* _THE RECORDS_
%%
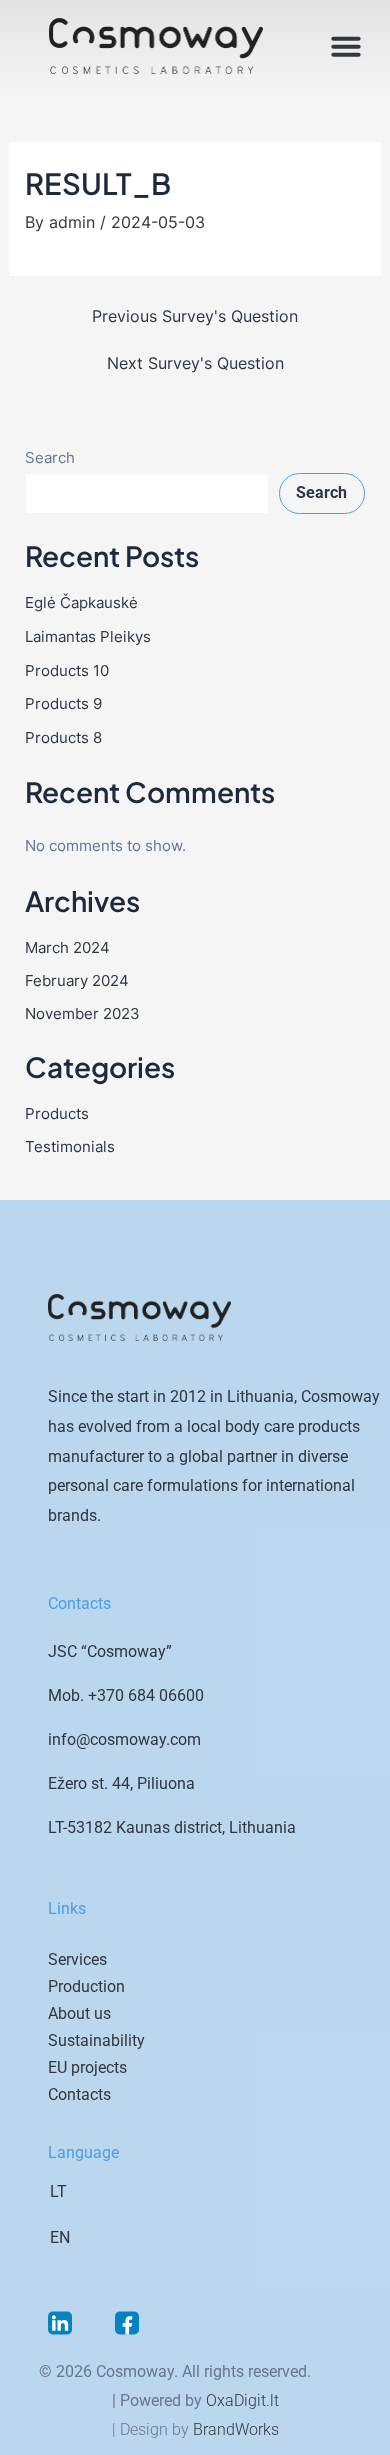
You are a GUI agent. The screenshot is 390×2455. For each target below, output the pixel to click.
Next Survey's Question (195, 363)
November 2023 (82, 1014)
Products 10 (67, 671)
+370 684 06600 (146, 1695)
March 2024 (67, 948)
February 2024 (77, 981)
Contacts (79, 2094)
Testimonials (70, 1147)
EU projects (87, 2067)
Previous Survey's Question (195, 316)
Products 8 (63, 738)
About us (79, 2013)
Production (86, 1986)
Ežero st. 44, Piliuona (121, 1783)
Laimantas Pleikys (88, 637)
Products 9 (63, 704)
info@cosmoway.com (124, 1739)
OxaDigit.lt (242, 2400)
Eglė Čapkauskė (81, 603)
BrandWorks (236, 2429)
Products (57, 1114)
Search (50, 458)
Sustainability (96, 2040)
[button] (346, 46)
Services (77, 1959)
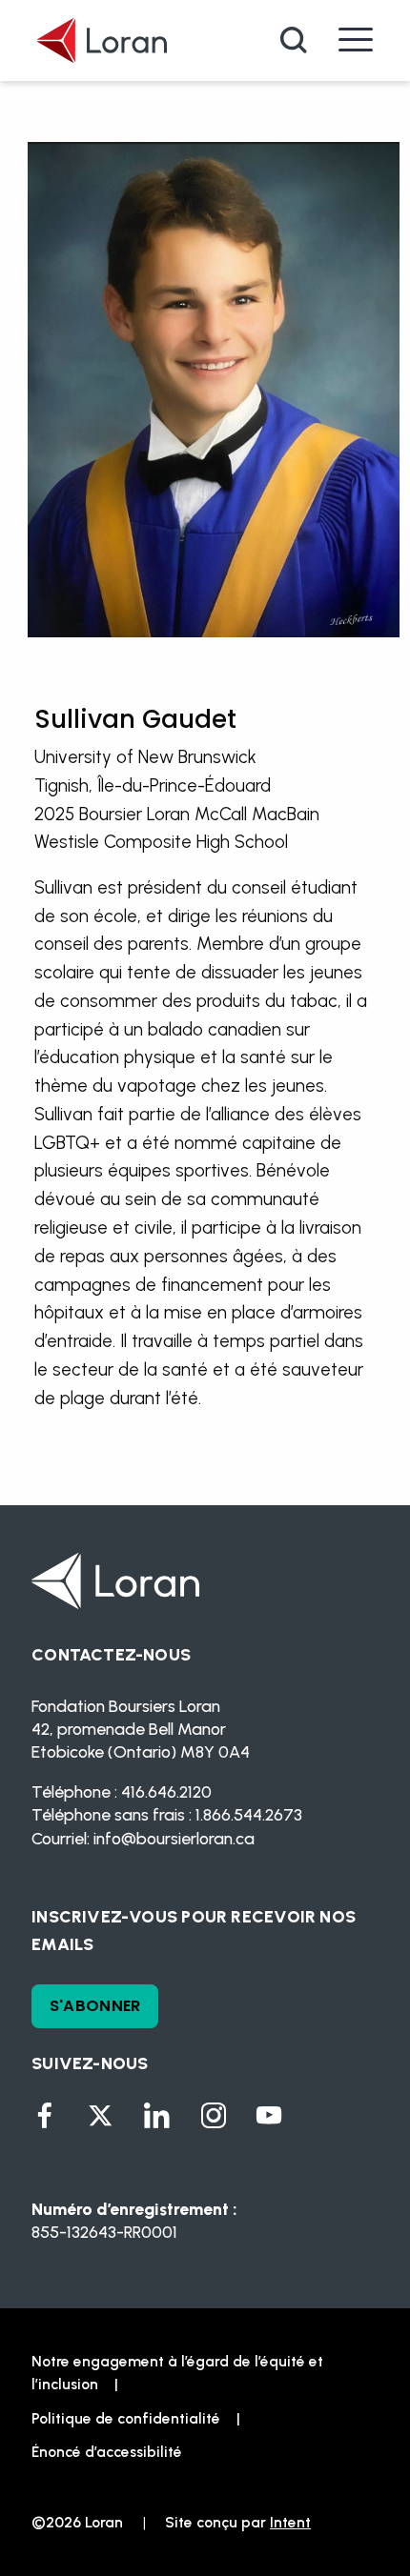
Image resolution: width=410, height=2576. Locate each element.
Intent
%%
* _TASK_
With pictures left out, transcribe each line from the one containing "Production (86, 1986)" through the end of the data, both ends included.

* _OUTPUT_
Production (86, 1986)
Ežero st. 44, Piliuona (121, 1783)
Laimantas Pleikys (88, 637)
Products 9 (63, 704)
info@cosmoway.com (124, 1739)
OxaDigit.lt (242, 2400)
Eglė Čapkauskė (81, 603)
BrandWorks (236, 2429)
Products (57, 1114)
Search (50, 458)
Sustainability (96, 2040)
[button] (346, 46)
Services (77, 1959)
Image resolution: width=410, height=2576. Locate each element.
Intent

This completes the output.